• About this exercise
Below are some entries. Return exactly the lines from the one with "Collapse the artichoke action set" through the final line, leaving out any pictures.
** Opening Materials provided block **
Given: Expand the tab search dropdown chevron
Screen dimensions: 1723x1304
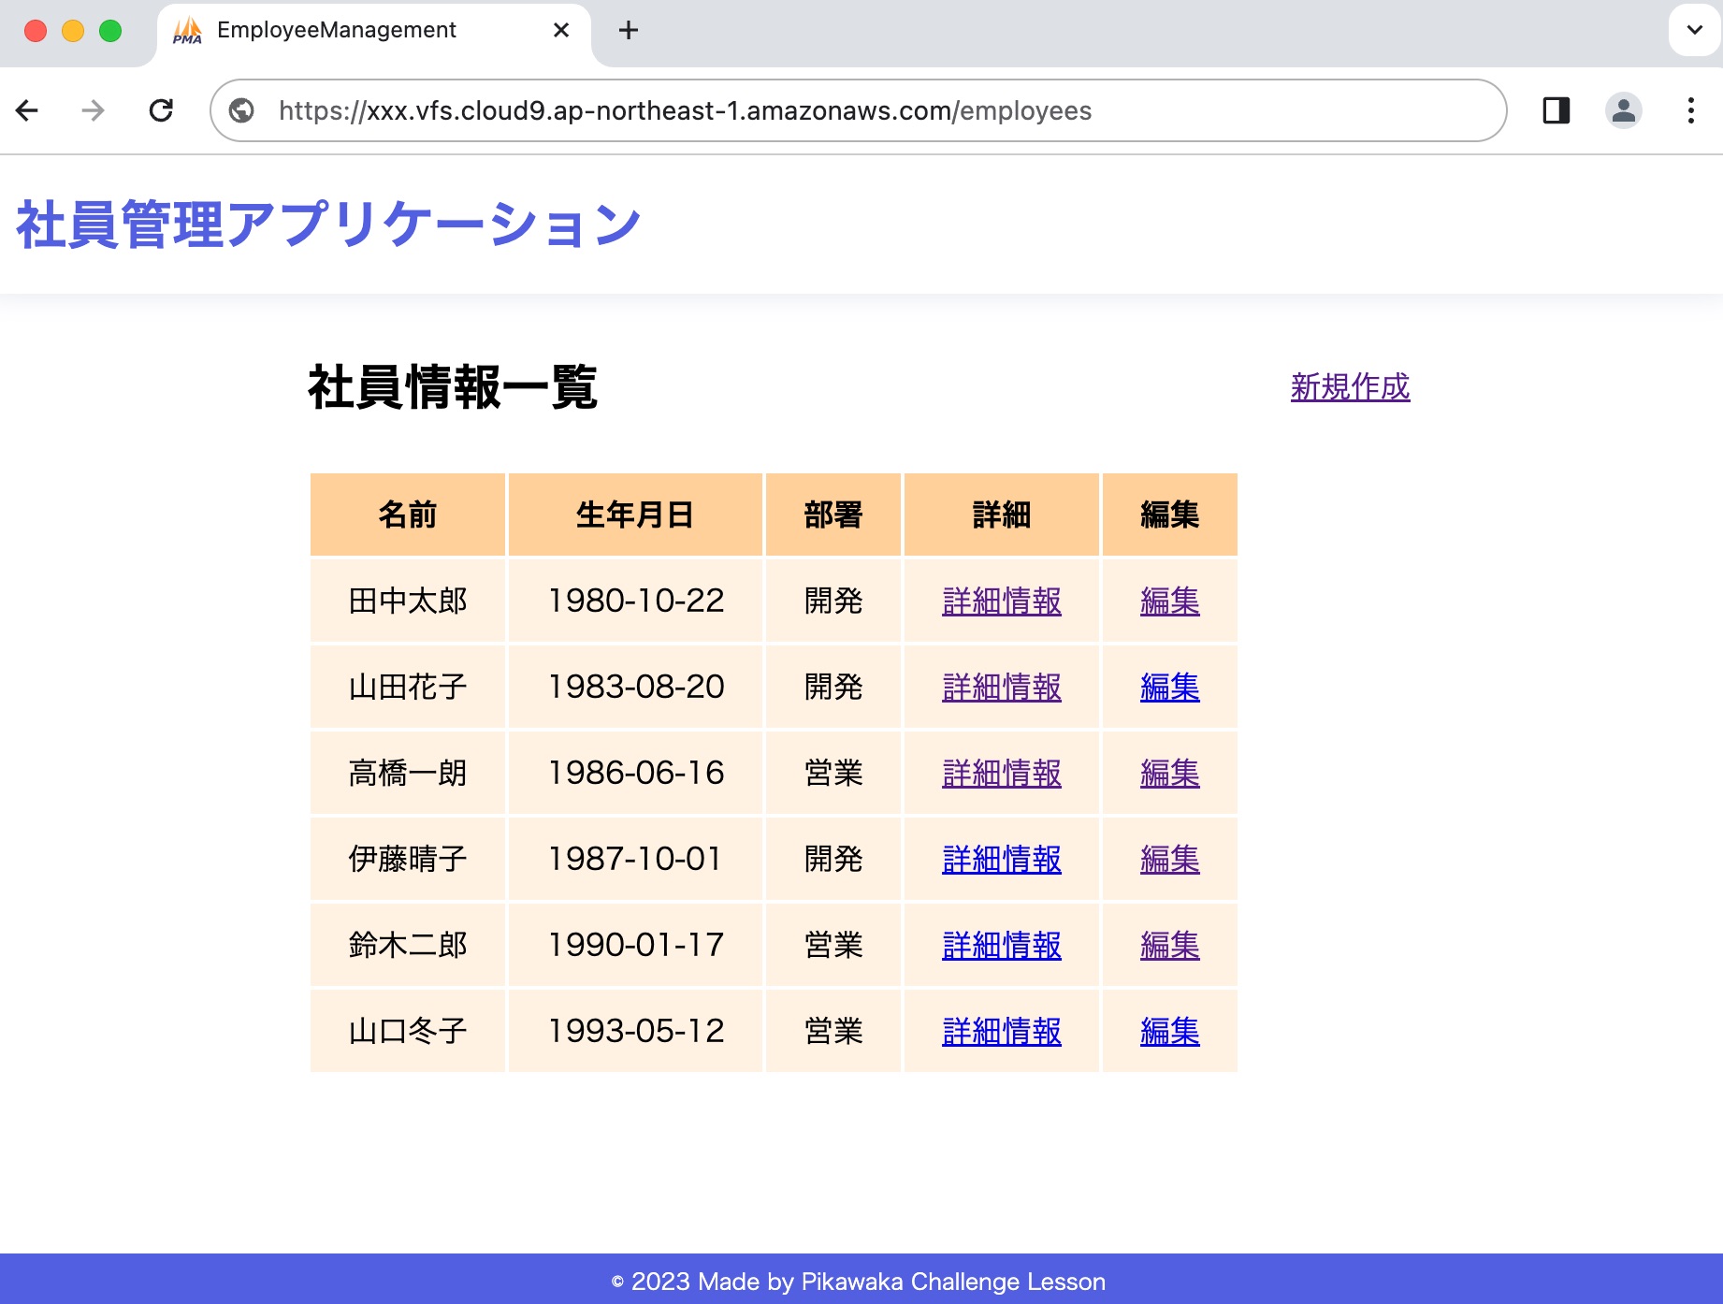Looking at the screenshot, I should click(1694, 31).
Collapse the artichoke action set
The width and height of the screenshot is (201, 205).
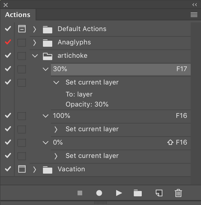tap(35, 56)
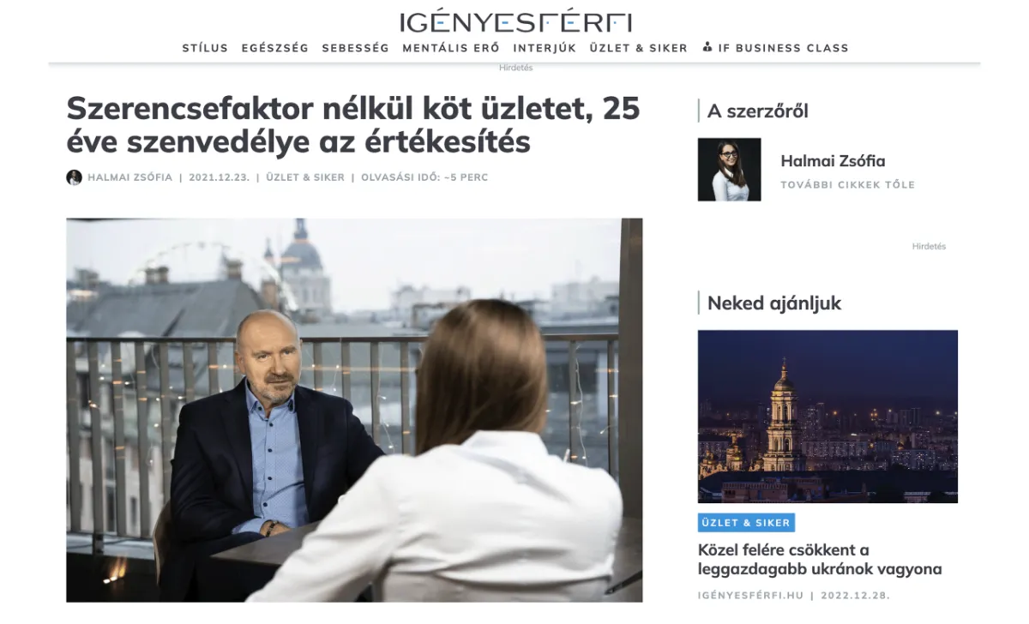Open the Mentális Erő section
Image resolution: width=1029 pixels, height=624 pixels.
tap(451, 48)
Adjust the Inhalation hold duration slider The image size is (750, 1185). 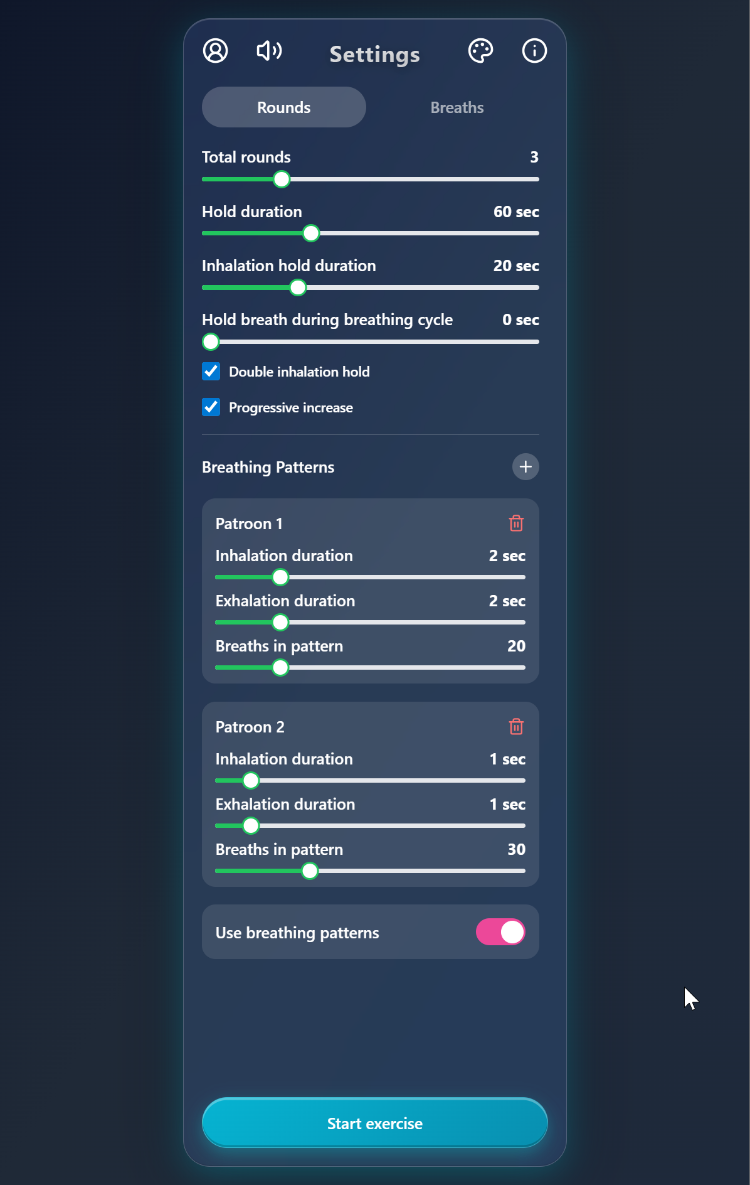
** Closing Materials provided block **
• Answer to the problem
Collapse the artichoke action set
The width and height of the screenshot is (201, 205).
tap(35, 56)
Open the Mentális Erő section
Image resolution: width=1029 pixels, height=624 pixels.
tap(451, 48)
Adjust the Inhalation hold duration slider The image size is (750, 1185). 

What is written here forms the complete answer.